When two lines cross on a graph, the spot where they meet is the point of intersection.
For this problem, the point of intersection is where both equations share the same values of and for their variables.
To find it, we first need to determine the values of x and y that satisfy both equations:

• Equation 1: \( x - y = -4 \)
• Equation 2: \( x + 2y = 5 \)

Finding this point helps us understand where the relationships between the two variables overlap.
This point is essential in various scenarios since it indicates where two situations or datasets behave the same way.

The substitution method is a common strategy used to solve systems of equations.
Here's a quick guide:

• Solve one equation for one variable.
• Substitute this expression into the other equation.
• Simplify and solve for the remaining variable.

In this exercise, we solved the first equation \( x = y + 4 \).
Next, replace "x" in the second equation with \( y + 4 \), leading to \( (y + 4) + 2y = 5 \).
Simplify this to find \( y = 3 \).
This method effectively reduces the number of variables, making it manageable to find their actual values.
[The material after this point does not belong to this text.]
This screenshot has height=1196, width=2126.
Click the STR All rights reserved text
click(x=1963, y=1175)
After finding the potential solution for the system, it's crucial to verify it to avoid errors.
Algebraic verification involves plugging the found values back into the original equations:

• Equation 1: Substitute \( x = 1 \) and \( y = 3 \): \( 1 - 3 = -4 \). It holds true.
• Equation 2: Substitute \( x = 1 \) and \( y = 3 \): \( 1 + 2(3) = 1 + 6 = 5 \). It holds true.
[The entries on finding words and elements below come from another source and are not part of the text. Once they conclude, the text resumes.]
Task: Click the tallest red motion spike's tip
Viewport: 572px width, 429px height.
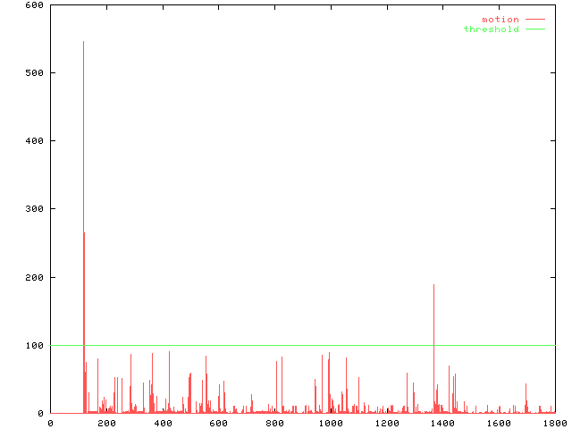Action: click(x=83, y=42)
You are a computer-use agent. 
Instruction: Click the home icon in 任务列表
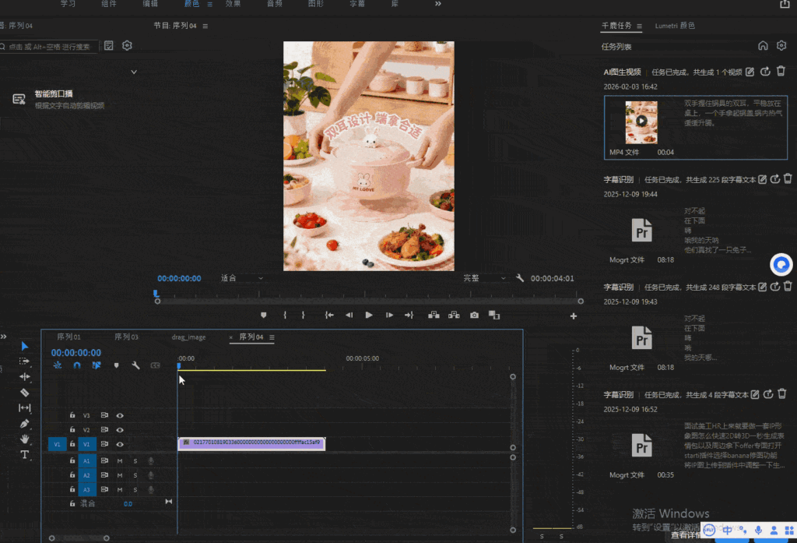(x=763, y=46)
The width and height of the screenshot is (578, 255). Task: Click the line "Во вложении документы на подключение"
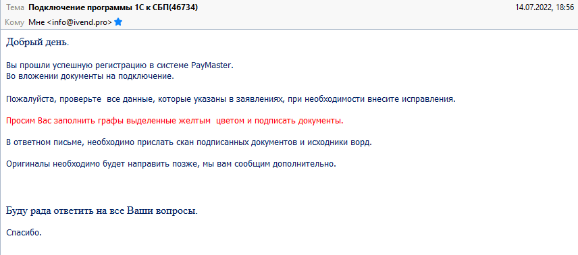pos(90,77)
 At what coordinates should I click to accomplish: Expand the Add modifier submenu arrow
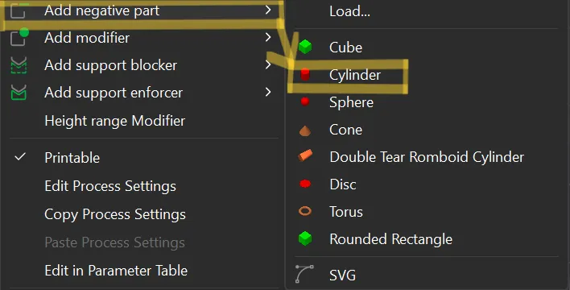point(268,37)
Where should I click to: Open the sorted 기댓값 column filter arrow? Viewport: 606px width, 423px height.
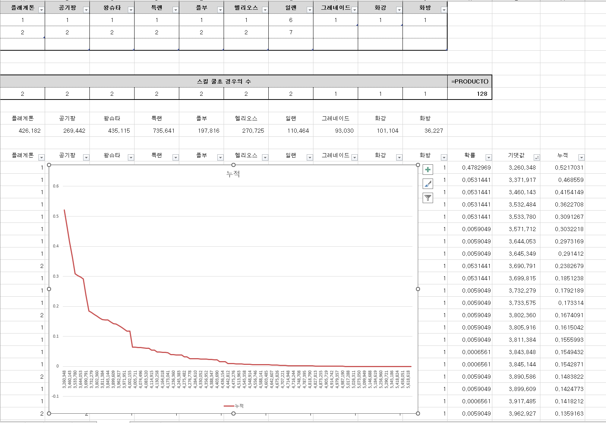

If both equations are satisfied, the solution \( (x, y) =(1, 3) \) is indeed correct.
This step ensures that no algebraic mistakes were made and confirms the result's accuracy.
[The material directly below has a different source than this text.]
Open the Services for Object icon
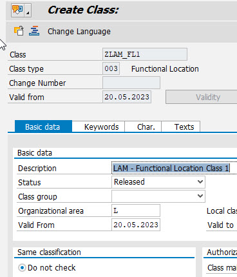click(17, 10)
Creating a table of values is a practical way to verify the solution by testing few x values.
You make columns for x and y, then plot each equation using simple substitutions.
In these tables:

• Equation 1: Choose x-values, calculate corresponding y by solving \( y = x + 4 \).
• Equation 2: Use the same x-values, find y by solving \( y = \frac{5-x}{2} \).

When you plug in x=1:

• Equation 1 gives y = 1 + 4 = 5
• Equation 2 gives y = (5-1)/2 = 2

We should get y=3 for x=1 to verify the solution, emphasizing aligning computations with the intersection point.
Tables visually confirm our solution, enhancing our confidence in its correctness.